* [Problem to solve]: Your answer should hold exactly the lines from the one with "Task: Open the Automatic Zoom dropdown" through the final line of the data below, reproduced as written.
·····
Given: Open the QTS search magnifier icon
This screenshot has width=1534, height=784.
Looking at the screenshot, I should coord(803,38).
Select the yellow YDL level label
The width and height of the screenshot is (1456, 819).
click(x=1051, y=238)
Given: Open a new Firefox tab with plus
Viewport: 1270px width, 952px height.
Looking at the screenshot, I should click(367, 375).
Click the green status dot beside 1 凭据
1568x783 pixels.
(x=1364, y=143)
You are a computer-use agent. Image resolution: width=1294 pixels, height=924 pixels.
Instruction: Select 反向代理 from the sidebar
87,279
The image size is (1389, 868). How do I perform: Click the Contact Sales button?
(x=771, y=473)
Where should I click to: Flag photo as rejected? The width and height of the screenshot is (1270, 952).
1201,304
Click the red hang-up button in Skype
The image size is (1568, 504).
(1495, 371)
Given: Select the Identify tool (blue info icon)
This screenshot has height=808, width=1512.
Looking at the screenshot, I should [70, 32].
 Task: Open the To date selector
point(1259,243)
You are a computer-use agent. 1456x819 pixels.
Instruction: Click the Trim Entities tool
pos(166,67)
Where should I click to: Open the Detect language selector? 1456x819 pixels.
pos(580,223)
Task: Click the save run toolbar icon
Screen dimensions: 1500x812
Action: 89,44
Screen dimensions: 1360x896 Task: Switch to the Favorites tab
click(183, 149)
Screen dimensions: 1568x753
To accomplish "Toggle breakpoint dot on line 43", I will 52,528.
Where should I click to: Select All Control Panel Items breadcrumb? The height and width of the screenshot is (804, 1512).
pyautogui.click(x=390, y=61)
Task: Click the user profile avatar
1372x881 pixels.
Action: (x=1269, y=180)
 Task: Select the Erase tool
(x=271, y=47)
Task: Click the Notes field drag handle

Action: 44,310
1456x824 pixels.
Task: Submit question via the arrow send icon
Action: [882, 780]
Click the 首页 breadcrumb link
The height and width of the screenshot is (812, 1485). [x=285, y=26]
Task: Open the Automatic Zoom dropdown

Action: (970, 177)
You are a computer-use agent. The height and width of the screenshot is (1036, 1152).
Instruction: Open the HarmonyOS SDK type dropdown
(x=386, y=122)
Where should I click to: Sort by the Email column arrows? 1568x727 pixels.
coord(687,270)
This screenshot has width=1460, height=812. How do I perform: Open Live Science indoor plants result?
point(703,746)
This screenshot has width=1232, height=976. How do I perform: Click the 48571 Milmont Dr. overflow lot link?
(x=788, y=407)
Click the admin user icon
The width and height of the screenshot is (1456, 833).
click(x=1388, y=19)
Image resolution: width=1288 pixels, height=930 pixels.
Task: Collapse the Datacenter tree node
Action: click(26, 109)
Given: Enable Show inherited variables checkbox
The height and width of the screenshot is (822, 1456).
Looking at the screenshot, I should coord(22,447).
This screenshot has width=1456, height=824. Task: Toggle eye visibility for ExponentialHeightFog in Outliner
·····
* [Answer section]:
Task: Open the Automatic Zoom dropdown

Action: (970, 177)
You are a computer-use agent. The height and width of the screenshot is (1036, 1152).
Instruction: Open the HarmonyOS SDK type dropdown
(x=386, y=122)
Where should I click to: Sort by the Email column arrows? 1568x727 pixels.
coord(687,270)
This screenshot has width=1460, height=812. How do I perform: Open Live Science indoor plants result?
point(703,746)
This screenshot has width=1232, height=976. How do I perform: Click the 48571 Milmont Dr. overflow lot link?
(x=788, y=407)
Click the admin user icon
The width and height of the screenshot is (1456, 833).
click(x=1388, y=19)
Image resolution: width=1288 pixels, height=930 pixels.
Task: Collapse the Datacenter tree node
Action: click(26, 109)
Given: Enable Show inherited variables checkbox
The height and width of the screenshot is (822, 1456).
Looking at the screenshot, I should coord(22,447).
This screenshot has width=1456, height=824. Task: Toggle eye visibility for ExponentialHeightFog in Outliner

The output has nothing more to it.